How long will it take for results to be conclusive? The promise that "...slums will soon be only a memory", is still waiting to be fulfilled; and that was promised if only (alcohol) prohibition was passed. It was stated then that "Alcohol in all forms and doses is a poison." Sounds similar to the current "no safe level" for SHS. In levels of importance, wouldn't the current issue pale in comparison, as alcohol was "the cause of three fourths of all of the disease and poverty and sorrow and crime in our land."?
I am reminded of a quote: "Once the principle is admitted that it is the duty of government to protect the individual against his own foolishness, no serious objections can be advanced against further encroachments." What is to follow this first step? Does anyone believe there won't be a next step?
Do insurance companies reduce premiums for businesses that go smoke free?
It is not a 'right' to smoke. However, shouldn't it be a right of the owner of property to allow or disallow smoking on their property?
Aren't the majority of restaurants in this area already smoke free?
Smoking is legal. Could the governing bodies force businesses, against their wishes, to have a smoking area? What would be the difference?
Will patrons of impacted businesses, particularly those close to non-restricted areas, go to areas allowing smoking?
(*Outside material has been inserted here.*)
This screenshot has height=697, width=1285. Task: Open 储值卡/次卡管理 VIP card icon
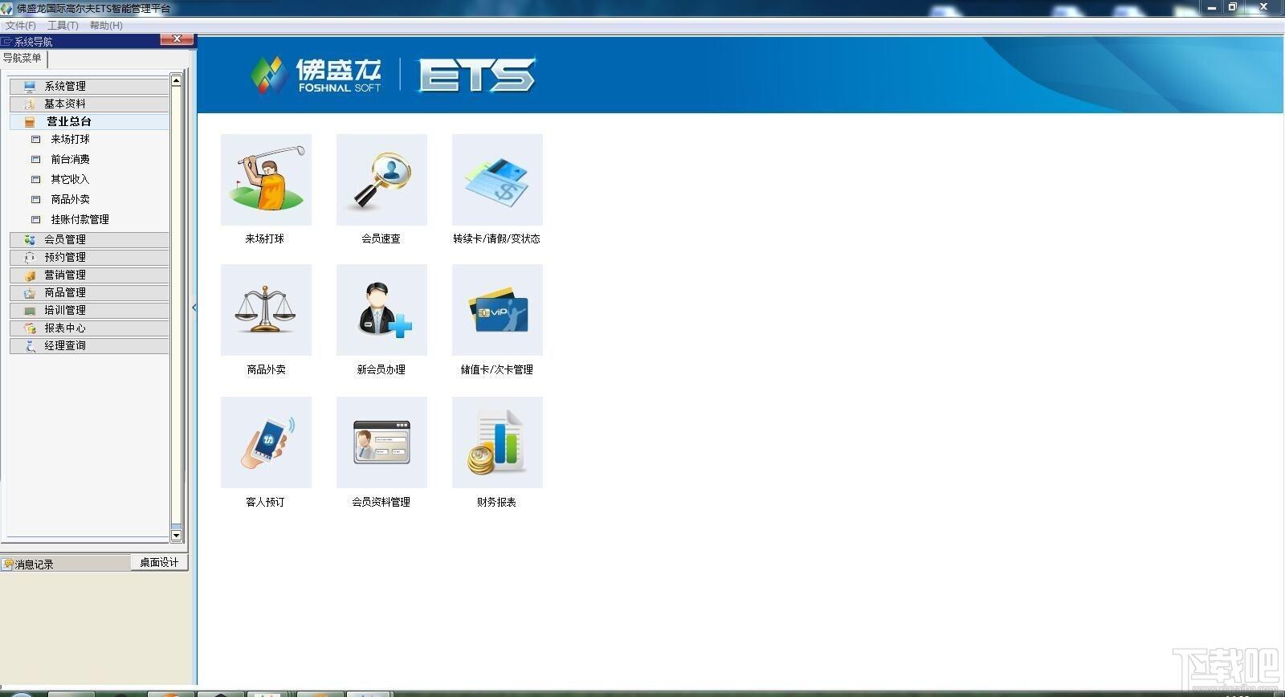497,310
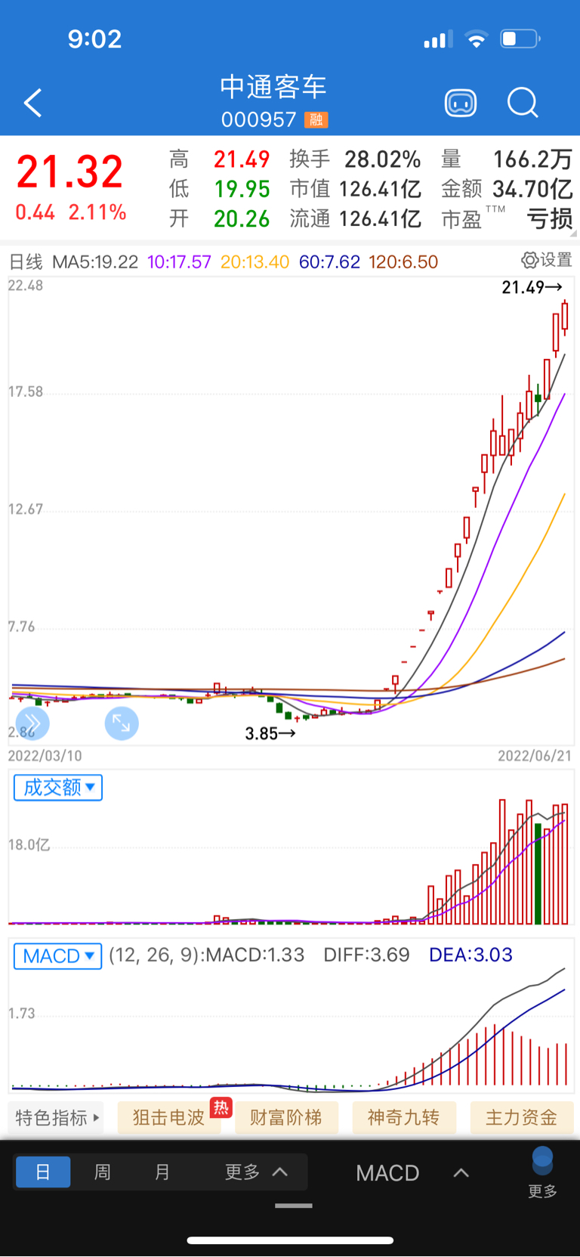Open the MACD indicator dropdown in chart
This screenshot has height=1257, width=580.
pos(58,956)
York County recently gave patrons the opportunity to stay in the county if they desired an adult beverage with their meals on Sunday. Would this proposed ban influence customers to go elsewhere?
It has been reported by supporters of the ban that studies show businesses' bottom lines improve as a result. Shouldn't that be incentive enough to voluntarily ban smoking? Or, perhaps the owners' business plan was to open a place just so people would have a place to go to smoke - making a living would be secondary. Perhaps, this would be a great time to open a smoke free bar. However, if the ban passes, then competition alone would decide the "bottom line." But, isn't that preferable to mandated restrictions on smoking - which is, after all, still legal?
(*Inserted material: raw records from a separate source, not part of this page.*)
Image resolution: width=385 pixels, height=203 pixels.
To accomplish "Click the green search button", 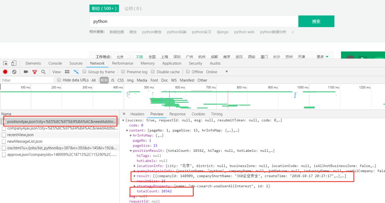I will coord(316,21).
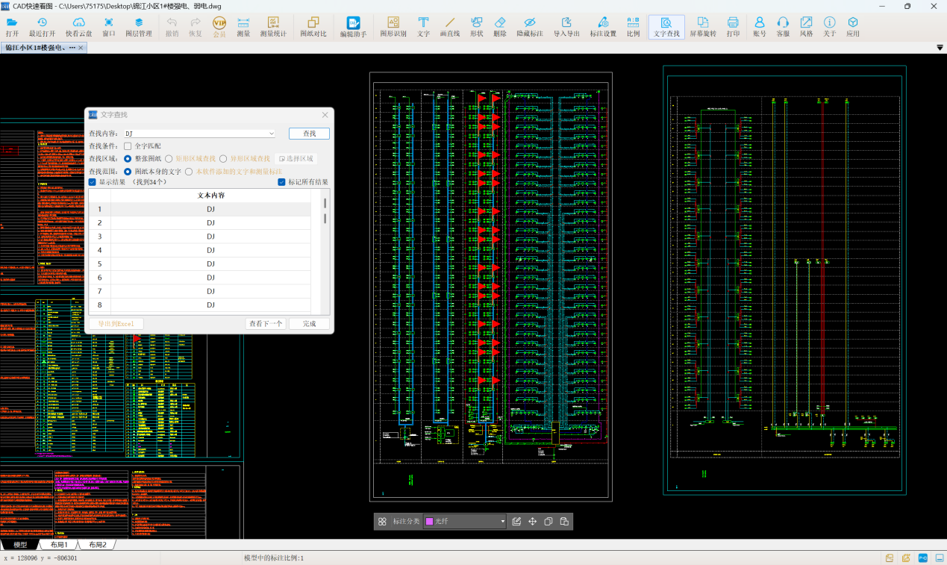This screenshot has width=947, height=565.
Task: Click the 屏幕旋转 screen rotate icon
Action: [702, 27]
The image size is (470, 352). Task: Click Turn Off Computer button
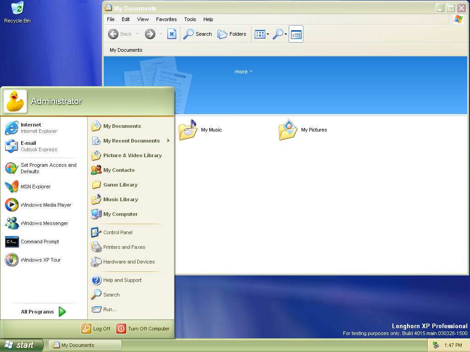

It has been reported, often, that Ireland has a smoking ban, even in the pubs. Has the report that nearly 20 percent of those family owned businesses are no longer in business, been published? Are there other studies reporting similar findings?
Are there credible bodies disputing the research regarding SHS?
We often hear from officials that the concept of "home rule" should be applied to local issues. What could be more of a "home rule" in deciding this issue than letting the home owner rule?
Why are we asked to follow the Surgeon General's opinion when his employer (the United States government) doesn't?
Despite the results, which may not be to everyone's liking, even God gave Adam a choice.
Personally, I would prefer a completely smoke free society (by choice). However, I believe that restricting, what is currently a legal activity, in the manner described, is not in the long-term best interest of the citizens this country. The United States of America, I believe, stands for, amongst other things, the protection of private property rights and the freedom of association. It is with these, and other, thoughts in mine, that compel me to stand with those who oppose passage of this ordinance. Let your council representative know where you stand.
-- Joe Versen lives in Clover and works in York.